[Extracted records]
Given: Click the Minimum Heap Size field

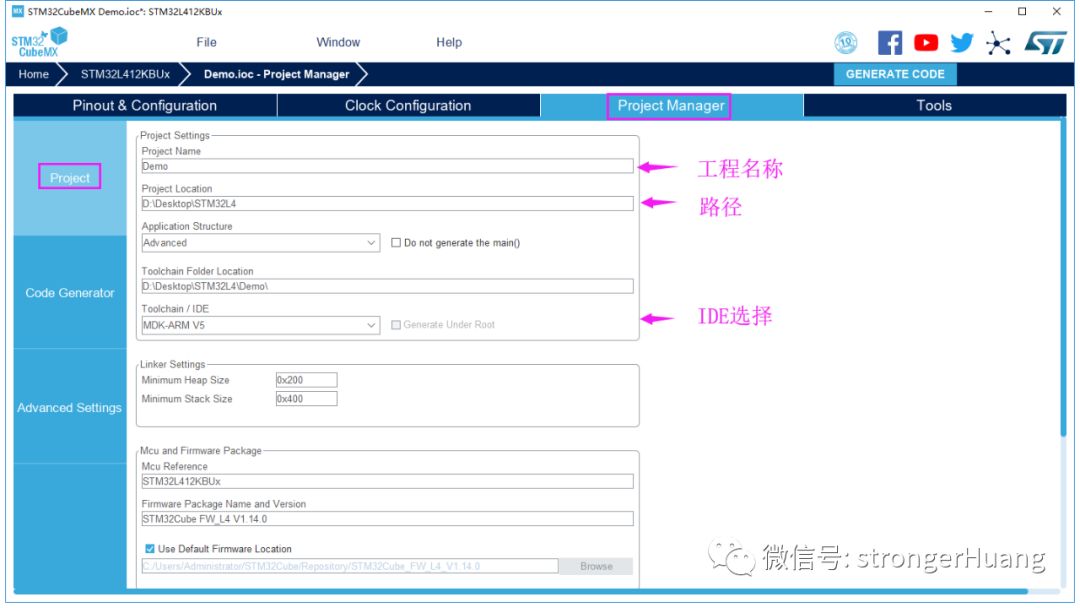Looking at the screenshot, I should tap(306, 380).
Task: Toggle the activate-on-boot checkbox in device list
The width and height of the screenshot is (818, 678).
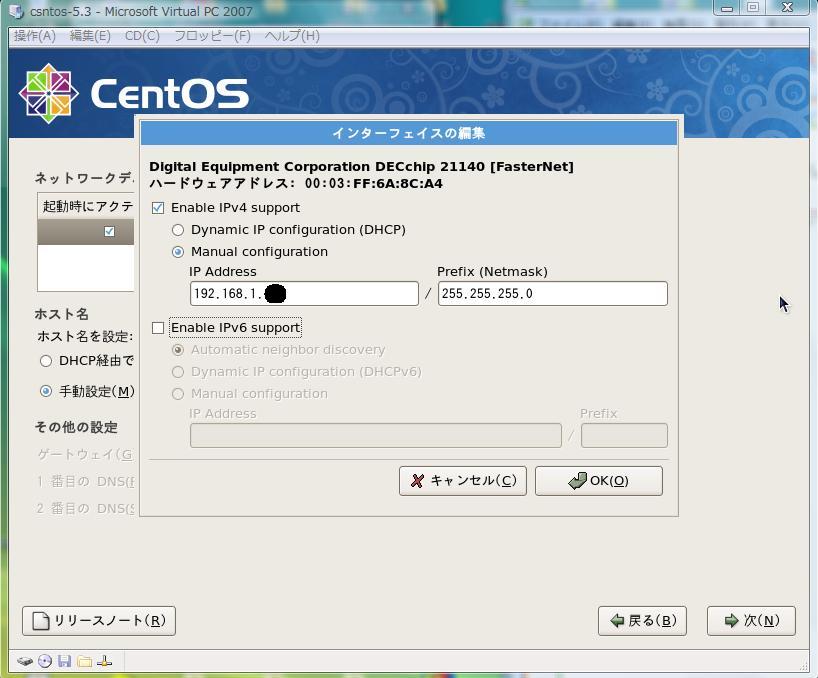Action: coord(109,232)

The problem: Update the records by swapping "checkbox" for "tick box" and keeping everything else the same. Leave the pictures out of your answer.

Response for this exercise:
Given: Click the Minimum Heap Size field

Looking at the screenshot, I should tap(306, 380).
Task: Toggle the activate-on-boot tick box in device list
The width and height of the screenshot is (818, 678).
Action: coord(109,232)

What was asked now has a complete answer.